Há muitas formas de se escrever a história de algo ou alguém. Os historiadores têm longa tradição nesse debate, os livros Como se escreve a história, de Paul Veyne[1], A escrita da história, de Michel de Certeau[2], A escrita da história: novas perspectivas, de Peter Burke[3], são apenas os exemplos mais ao alcance e que já contam com aprovação e objeção dos pares. História da literatura, história da arte, estudos da memória e biografias se alimentam e atualizam o debate historiográfico quando incluem na equação um aprofundamento sobre categorias como narração, ponto de vista, ficção, montagem, coleção. 

Walter Benjamin ajuda a pensar a escrita da história já atravessada por noções da crítica literária, da tradução, do colecionismo de arte. Pensador heterodoxo, Benjamin circulou pelas áreas e fez provocações típicas de quem desconfia do pensamento compartimentado. Suas teses Sobre o conceito de história rejeitam certo historicismo que passa a sequência dos acontecimentos pelos dedos como se faz com as contas de um rosário. A imagem é de Benjamin e ilustra bem sua recusa à história como linearidade, dogmatismo, acumulação. Em reação a esse modelo, Benjamin propõe outra forma de ver a história, como constelação saturada de tensões. Essa perspectiva “faz explodir uma época do decurso homogêneo da história; do mesmo modo como faz explodir uma vida determinada de uma época, assim também faz explodir uma obra determinada da obra de uma vida. Este procedimento consegue conservar e suprimir na obra a obra de uma vida, na obra de uma vida, a época, e na época, todo o decurso da história”[4].      

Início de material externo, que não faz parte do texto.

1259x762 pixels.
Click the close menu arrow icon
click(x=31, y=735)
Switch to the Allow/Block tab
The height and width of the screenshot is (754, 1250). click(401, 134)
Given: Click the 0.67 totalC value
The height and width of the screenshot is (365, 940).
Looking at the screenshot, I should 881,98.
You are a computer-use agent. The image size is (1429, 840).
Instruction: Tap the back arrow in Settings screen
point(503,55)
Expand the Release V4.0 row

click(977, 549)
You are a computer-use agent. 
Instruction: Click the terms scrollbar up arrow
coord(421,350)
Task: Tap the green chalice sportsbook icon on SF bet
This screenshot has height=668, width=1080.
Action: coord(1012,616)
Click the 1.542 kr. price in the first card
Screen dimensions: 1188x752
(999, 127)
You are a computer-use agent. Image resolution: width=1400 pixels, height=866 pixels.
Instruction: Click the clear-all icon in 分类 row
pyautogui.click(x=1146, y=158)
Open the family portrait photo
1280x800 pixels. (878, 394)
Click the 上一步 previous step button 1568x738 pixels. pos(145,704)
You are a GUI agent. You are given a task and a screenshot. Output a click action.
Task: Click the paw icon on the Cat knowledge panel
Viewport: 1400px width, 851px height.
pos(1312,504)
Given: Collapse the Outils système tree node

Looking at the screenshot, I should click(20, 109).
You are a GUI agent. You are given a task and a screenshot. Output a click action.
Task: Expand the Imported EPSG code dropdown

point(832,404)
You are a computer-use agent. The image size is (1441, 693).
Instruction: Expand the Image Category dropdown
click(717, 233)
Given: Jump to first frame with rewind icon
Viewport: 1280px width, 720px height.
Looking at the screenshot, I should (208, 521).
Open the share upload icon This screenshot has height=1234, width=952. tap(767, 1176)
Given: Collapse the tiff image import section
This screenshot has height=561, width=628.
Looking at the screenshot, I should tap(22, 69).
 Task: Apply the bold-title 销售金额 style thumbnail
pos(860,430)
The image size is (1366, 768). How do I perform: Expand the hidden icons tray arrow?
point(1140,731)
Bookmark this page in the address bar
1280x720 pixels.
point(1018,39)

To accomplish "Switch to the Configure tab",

Em alguma medida, foi esse procedimento que orientou a escrita deste perfil de Victoria Ocampo. Entendê-la como um concentrado de tensões, uma força que, estudada no detalhe, permite compreender para além dela, uma força irradiadora. Para isso, segui a linha traçada por Beatriz Sarlo primeiro em Modernidade periférica[5] e depois em La máquina cultural[6]. Nos dois livros, Sarlo examina a cultura argentina a partir de uma perspectiva que poderíamos definir como benjaminiana. Ela isolou um período (os anos 1920-30 em Modernidade) ou atores (professoras, tradutores, vanguardistas em La máquina) que concentram questões-chave da cultura argentina ao longo do século XX: Buenos Aires se inventando como capital cosmopolita, imposição e consolidação de um imaginário nacional que se mescla à importação de formas estrangeiras, fragmentos de uma modernização periférica. Depois, Patricia Willson avançou no caminho aberto por Sarlo e, em La constelación del Sur[7], demonstrou a centralidade da revista e editora Sur na cultura argentina do século XX justamente por seu papel de concentrar e irradiar.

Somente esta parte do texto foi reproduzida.